The lawsuit says, “The unbranded marketing materials that Defendants assisted in creating and distributing either did not disclose the risks of addiction, abuse, misuse and overdose, or affirmatively denied or minimized those risks.”

Accord to the lawsuit, the pharmaceutical companies were able to manipulate opioid prescription guidelines by giving generous grants to organizations that wrote the guidelines, and studies regarding the safety of opioids were limited to short-term use studies.

The campaign was remarkably effective. Doctors began to prescribe opioids for management of chronic pain in record numbers, and the rate of addiction and death from overdoses rose correspondingly. The lawsuit notes, “In Sullivan County in 2014, there were 234 opioid-related emergency department admissions, the highest rate per 100,000 residents of all counties in New York (and a 134% increase since 2010). Law enforcement in Sullivan County have [sic] administered Naloxone, a medication used to block the effects of opioids, especially in overdose, a reported 25 times through December 31, 2015, one of the highest administration rates of all counties in the State of New York. Even with preventative efforts in force, in 2015 alone there were 11 deaths reported in Sullivan County from overdoses involving opioid pain relievers.”
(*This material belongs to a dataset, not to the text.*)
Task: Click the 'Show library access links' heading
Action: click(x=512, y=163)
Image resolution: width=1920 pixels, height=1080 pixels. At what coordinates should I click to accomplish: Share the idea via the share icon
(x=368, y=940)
Nationwide, according to the Centers for Disease control, “Overdose deaths involving prescription opioids have quadrupled since 1999, and so have sales of these prescription drugs. From 1999 to 2015, more than 183,000 people have died in the U.S. from overdoses related to prescription opioids.”

If it were only Sullivan County that was bringing a lawsuit, the matter might be written off as being as overreaching, but increasingly states and municipalities are challenging the drug companies, and in a few cases the drug companies are beginning to pay up rather than go to trial.

According to the lawsuit, “Cephalon and Purdue entered into settlements in the hundreds of millions of dollars to resolve criminal and federal charges involving nearly identical conduct” as that laid out in the complaint.

Separately, other counties in the United States are now receiving settlements. In late May, Teva Pharmaceuticals agreed to pay some $1.6 million to settle a case brought by Santa Clara and Orange counties in California. The agreement calls for Teva to refrain from deceptive marketing practices. One would think it would be illegal to engage in the kinds of practices the opioid manufacturers are accused of, but clearly there was not a regulatory agency with enough authority or resources to prevent the enormous loss of life that the opioid epidemic has wrought.

There is an ongoing argument in the United States about whether there is too much regulation, and whether we wouldn’t all be better off letting the market dictate everything. But when a market is totally unfettered, too often the bottom line becomes more important than everything else, even human health and life itself.

Not only do we have a health system in the United States that doesn’t provide care for everyone that needs it, we actually have a system in which some players are willing to make people sicker and cause them to die for the sake of selling more drugs.

The Sullivan County Legislature has made a positive move in the right direction. It is too late to bring back the people who have died from opioid overdoses, but perhaps any settlement money could be used to help treat the addicted.